Lincoln in carriage en route to Capitol Building
The burden of Lincoln's safety fell on the aged shoulders of Lieutenant-General Winfield Scott, celebrated war hero and head of the U.S. Army. He wrote of this duty as "the most critical and hazardous event with which I have ever been connected." Not only was Lincoln's life endangered by Southern secessionists, but Scott himself received many death threats if he "dared to protect the ceremony by military force." Scott rounded up as many soldiers as possible from his scant forces, so when Lincoln rode to the Capitol, a reporter noted, "His carriage was closely surrounded on all sides by marshals and cavalry, so as almost to hide it from view."   Sixteen-year-old Julia Taft and her mother watched the procession from a hardware store because the Capitol might prove too dangerous. "As we took our places a file of green-coated sharpshooters went through up to the roof. The whisper went round that they had received orders to shoot at any one crowding toward the President's carriage."  She noticed the crowd seemed hostile toward Lincoln and heard a woman remark, "There goes that Illinois ape, the cursed Abolitionist. But he will never come back alive."

The President-elect rode with President Buchanan in an open carriage to the Capitol, where he took the oath of office on the East Portico. This was the first time Lincoln appeared in public with his beard as president, which he had grown in between being elected and his inauguration. 

Senator Edward D. Baker, a longtime friend of the Lincolns, introduced the president-elect to a crowd of about 25,000 people. Carl Schurz, another political friend, watched the proceedings intently. "I saw Lincoln step forward to the desk upon which the Bible lay -- his rugged face, appearing above all those surrounding him, calm and sad."

Lincoln pulled out a pair of reading glasses, secured his manuscript with a gold-headed cane, and tried to lay down his new silk hat. Schurz said, "I witnessed the remarkable scene when Lincoln, about to deliver his inaugural address, could not at once find a convenient place for his hat, and Douglas took that hat and held it like an attendant, while Lincoln was speaking."

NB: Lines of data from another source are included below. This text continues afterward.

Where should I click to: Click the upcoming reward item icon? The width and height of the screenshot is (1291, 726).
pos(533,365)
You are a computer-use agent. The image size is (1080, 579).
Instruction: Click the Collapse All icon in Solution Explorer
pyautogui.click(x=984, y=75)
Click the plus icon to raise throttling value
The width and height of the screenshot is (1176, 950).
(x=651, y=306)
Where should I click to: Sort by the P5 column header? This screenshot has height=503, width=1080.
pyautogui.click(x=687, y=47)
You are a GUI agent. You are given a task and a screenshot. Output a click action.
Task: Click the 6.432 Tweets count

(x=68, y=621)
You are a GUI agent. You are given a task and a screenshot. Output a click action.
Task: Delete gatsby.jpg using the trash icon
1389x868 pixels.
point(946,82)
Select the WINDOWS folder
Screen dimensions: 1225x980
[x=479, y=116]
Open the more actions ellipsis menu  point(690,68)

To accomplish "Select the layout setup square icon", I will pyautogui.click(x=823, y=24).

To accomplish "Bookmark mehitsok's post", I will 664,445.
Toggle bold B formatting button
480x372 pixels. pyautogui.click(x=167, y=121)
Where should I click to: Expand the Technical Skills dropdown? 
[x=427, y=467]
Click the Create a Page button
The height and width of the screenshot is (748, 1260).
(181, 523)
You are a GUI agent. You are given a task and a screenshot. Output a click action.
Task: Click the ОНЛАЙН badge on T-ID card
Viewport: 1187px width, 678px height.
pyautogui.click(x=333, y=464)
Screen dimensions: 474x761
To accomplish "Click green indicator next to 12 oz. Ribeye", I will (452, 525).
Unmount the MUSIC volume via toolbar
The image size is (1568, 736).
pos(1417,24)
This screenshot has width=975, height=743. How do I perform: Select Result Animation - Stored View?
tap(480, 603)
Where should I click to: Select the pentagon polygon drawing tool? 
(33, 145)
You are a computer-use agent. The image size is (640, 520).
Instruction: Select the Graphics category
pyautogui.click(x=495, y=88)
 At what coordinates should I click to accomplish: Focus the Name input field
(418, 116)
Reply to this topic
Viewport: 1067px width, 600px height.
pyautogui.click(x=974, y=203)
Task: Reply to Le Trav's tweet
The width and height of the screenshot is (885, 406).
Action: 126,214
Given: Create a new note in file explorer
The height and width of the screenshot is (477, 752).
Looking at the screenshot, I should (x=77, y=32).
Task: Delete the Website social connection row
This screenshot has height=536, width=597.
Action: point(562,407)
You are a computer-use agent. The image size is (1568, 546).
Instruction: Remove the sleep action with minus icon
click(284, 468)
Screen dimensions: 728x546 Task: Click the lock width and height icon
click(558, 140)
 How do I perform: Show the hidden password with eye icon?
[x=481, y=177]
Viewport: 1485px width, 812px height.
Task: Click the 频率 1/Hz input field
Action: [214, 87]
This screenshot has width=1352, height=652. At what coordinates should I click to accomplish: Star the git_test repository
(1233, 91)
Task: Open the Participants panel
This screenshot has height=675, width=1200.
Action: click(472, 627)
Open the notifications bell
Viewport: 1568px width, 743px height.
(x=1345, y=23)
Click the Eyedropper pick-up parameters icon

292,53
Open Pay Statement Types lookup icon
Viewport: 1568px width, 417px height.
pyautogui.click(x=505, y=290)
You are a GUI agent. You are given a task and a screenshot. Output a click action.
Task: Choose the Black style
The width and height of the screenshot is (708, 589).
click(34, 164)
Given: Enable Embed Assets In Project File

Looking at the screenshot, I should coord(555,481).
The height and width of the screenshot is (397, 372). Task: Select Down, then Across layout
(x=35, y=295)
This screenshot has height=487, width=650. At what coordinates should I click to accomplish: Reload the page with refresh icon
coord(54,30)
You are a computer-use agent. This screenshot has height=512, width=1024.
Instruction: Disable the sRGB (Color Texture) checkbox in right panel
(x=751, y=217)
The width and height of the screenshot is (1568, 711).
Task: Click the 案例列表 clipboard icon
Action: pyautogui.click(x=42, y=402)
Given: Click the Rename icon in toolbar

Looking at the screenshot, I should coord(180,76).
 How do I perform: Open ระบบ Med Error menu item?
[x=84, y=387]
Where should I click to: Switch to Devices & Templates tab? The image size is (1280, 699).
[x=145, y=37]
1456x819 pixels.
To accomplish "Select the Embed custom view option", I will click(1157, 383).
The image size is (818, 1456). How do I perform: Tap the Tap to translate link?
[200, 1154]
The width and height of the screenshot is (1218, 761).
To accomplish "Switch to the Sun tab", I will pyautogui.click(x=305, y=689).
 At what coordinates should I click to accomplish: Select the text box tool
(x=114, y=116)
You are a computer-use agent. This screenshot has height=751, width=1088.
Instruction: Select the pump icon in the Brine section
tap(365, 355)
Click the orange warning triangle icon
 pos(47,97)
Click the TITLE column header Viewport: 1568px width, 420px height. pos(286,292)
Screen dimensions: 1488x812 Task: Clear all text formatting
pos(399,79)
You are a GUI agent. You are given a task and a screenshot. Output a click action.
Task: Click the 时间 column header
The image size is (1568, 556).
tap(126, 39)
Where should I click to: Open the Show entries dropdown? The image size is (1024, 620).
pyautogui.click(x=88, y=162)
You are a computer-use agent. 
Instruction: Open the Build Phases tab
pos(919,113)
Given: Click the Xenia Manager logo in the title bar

As for 83-year-old Roger Taney, he said, "I saw the withered form of Chief Justice Taney, the author of the famous Dred Scott decision, that judicial compend of the doctrine of slavery, administer the oath of office to the first President elected on a distinct anti-slavery platform." Taney died in office three years later, and Lincoln filled the position with abolitionist Salmon Chase.

In his inaugural address, Lincoln promised not to interfere with the institution of slavery where it existed, and pledged to suspend the activities of the federal government temporarily in areas of hostility. However, he also took a firm stance against secession and the seizure of federal property. The government, insisted Lincoln, would "hold, occupy, and possess" its property and collect its taxes. 

Horace Greeley, editor of the New York Tribune, sat behind Lincoln during the speech,  "expecting to hear its delivery arrested by the crack of a rifle aimed at his heart, but it pleased God to postpone the deed, though there was forty times the reason for shooting him in 1860 that there was in '65, and at least forty times as many intent on killing or having him killed. No shot was then fired, however; for his hour had not yet come."

Six weeks later, the Confederates fired on Fort Sumter in Charleston, South Carolina, and the Civil War began.